The threat prompted officials to lock down all 20 schools in Kershaw County and send officers to several campuses because investigators initially weren't sure which school was being threatened, Sheriff's Capt. David Thomley said.
The 10th-grader, who was not identified because of his age, was arrested in class at Lugoff-Elgin High around 10:30 a.m. and admitted making the threats, calling them a joke, according to a police report.
He didn't have any weapons on him, and a search of his home found no guns or bomb-making equipment. But investigators did find notebooks and computer files with disturbing passages referencing the Columbine and Virginia Tech massacres, Thomley said.
Never miss a local story.
"Dark writings - there are mentions of death and just things that typically a rational-thinking 15-year-old doesn't write," Thomley said. "You can tell there is some animosity there, some anger - just things you wouldn't expect to see from a 15-year-old who is having a normal day."
The teen was playing a role-playing game on an Internet site early Wednesday morning when he told another player to "have fun watching the news tomorrow" because he was planning to kill everyone at his school, authorities said.
The moderator of the site in England called the FBI, which was able to track the computer to Elgin.
But federal agents couldn't pinpoint the address, and since the threat didn't mention a specific school, officials decided to lock down all the Kershaw County schools as well as a couple in nearby Richland County, Thomley said.
By 10 a.m., the FBI figured out the house where the threat was made and the teen was arrested, authorities said. He confessed to making the threat, and he and his mother are cooperating with investigators, Thomley said.
Kershaw County schools spokeswoman Mary Anne Byrd said it is "unusual" to lock down all district schools.
But after the teen's arrest, schools went on a modified lockdown, which allowedparents to take students out for doctor's appointments and other off-campus activities.
"We notified the parents twice, once that schools were on lockdown and once when the sheriff's office notified us (after the arrest), and we went on modified lockdown."
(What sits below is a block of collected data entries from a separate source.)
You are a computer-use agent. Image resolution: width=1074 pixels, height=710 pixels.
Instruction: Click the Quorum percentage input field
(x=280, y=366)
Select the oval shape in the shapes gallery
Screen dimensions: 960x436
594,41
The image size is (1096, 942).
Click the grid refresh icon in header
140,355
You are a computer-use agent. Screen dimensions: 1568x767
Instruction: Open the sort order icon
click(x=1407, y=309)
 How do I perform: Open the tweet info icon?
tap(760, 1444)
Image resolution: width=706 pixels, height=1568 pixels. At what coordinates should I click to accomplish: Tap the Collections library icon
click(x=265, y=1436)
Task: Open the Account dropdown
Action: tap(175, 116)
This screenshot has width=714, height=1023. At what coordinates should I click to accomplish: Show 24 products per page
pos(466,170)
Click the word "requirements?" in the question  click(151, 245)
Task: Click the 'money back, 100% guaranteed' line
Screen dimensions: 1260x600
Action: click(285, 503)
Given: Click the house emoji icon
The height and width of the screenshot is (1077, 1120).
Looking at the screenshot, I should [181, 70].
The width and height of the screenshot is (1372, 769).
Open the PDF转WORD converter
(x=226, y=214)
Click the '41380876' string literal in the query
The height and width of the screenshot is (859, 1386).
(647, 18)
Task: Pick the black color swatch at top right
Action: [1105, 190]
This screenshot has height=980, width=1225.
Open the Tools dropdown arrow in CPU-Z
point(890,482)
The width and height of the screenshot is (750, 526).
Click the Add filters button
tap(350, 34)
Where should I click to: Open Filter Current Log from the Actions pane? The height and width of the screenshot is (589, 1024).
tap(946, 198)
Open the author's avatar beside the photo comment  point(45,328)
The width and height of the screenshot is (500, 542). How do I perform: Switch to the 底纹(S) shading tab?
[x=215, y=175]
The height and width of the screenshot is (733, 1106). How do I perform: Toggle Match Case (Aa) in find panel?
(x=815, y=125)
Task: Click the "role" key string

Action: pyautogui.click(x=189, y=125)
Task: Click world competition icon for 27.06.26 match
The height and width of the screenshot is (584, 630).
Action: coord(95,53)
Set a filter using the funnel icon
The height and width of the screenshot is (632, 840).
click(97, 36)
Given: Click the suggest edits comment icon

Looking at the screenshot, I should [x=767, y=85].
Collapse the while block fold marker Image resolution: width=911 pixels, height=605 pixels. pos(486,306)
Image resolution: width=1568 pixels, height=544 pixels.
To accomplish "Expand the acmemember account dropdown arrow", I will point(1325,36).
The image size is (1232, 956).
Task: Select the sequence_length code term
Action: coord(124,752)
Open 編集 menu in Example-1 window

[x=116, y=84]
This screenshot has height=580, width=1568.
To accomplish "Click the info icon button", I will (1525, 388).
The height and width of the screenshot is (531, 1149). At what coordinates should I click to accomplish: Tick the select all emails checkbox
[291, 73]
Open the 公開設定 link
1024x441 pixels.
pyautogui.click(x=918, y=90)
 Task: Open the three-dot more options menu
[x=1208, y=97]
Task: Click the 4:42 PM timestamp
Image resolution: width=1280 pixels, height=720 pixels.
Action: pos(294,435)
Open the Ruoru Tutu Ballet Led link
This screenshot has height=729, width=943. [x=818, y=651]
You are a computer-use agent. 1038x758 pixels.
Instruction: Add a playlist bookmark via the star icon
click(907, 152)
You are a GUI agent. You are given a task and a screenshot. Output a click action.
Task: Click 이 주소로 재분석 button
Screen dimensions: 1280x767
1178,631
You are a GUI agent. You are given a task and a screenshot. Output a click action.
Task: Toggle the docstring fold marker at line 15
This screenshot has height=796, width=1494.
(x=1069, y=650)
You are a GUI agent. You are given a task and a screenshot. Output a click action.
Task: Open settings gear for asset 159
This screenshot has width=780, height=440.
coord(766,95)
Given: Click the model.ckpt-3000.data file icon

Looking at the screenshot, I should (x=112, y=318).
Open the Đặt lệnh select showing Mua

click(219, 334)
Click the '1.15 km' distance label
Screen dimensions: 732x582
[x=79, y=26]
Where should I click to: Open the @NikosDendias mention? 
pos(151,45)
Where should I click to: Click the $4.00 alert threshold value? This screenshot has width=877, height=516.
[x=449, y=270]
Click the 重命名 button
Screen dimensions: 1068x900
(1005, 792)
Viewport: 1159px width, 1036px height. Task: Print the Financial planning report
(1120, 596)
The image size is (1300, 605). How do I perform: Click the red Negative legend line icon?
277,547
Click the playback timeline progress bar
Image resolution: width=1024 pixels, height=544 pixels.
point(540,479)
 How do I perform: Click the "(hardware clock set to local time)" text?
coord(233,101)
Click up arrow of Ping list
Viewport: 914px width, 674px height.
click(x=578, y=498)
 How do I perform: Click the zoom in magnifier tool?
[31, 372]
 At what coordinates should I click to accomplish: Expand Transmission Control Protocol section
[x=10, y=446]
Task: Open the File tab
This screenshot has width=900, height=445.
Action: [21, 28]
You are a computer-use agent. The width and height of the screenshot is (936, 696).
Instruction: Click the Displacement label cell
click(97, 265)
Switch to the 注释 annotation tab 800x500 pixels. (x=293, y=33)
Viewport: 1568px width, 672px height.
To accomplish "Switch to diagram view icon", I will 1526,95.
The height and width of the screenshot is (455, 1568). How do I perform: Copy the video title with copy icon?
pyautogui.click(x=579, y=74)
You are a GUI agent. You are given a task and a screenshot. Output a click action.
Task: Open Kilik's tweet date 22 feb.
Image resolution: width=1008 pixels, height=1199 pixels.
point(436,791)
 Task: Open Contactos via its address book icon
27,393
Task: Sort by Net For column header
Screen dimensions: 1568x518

As a precautionary step, Richland 2 placed several schools in proximity to the Kershaw County line on a modified lockdown Wednesday, after the district's security team consulted with authorities, said spokeswoman Theresa Riley.
The lockdown - affecting Pontiac, Bookman Road, Bridge Creek and Lake Carolina elementary schools, Spears Creek Road Child Development Center and Kelly Mill Middle School - was lifted at the end of the school day, Riley added.
The teen has been charged with disturbing schools and unlawful use of the telephone - a statue South Carolina has modified to include crimes committed on the Internet. He does not face federal charges.
The teen, who has Tourette syndrome, remained in custody in a juvenile jail. He hasn't been in trouble with the law before and didn't appear to be having trouble in school, Thomley said.
Thomley thanked the moderator for reporting the threats.
"We don't have any way of knowing where this would have taken us somewhere down the road, if not today, a week or a month later. We just don't know," Thomley said. "Had the moderator not taken the initiative to contact the FBI, we might be having a press conference a month from now about something much more serious."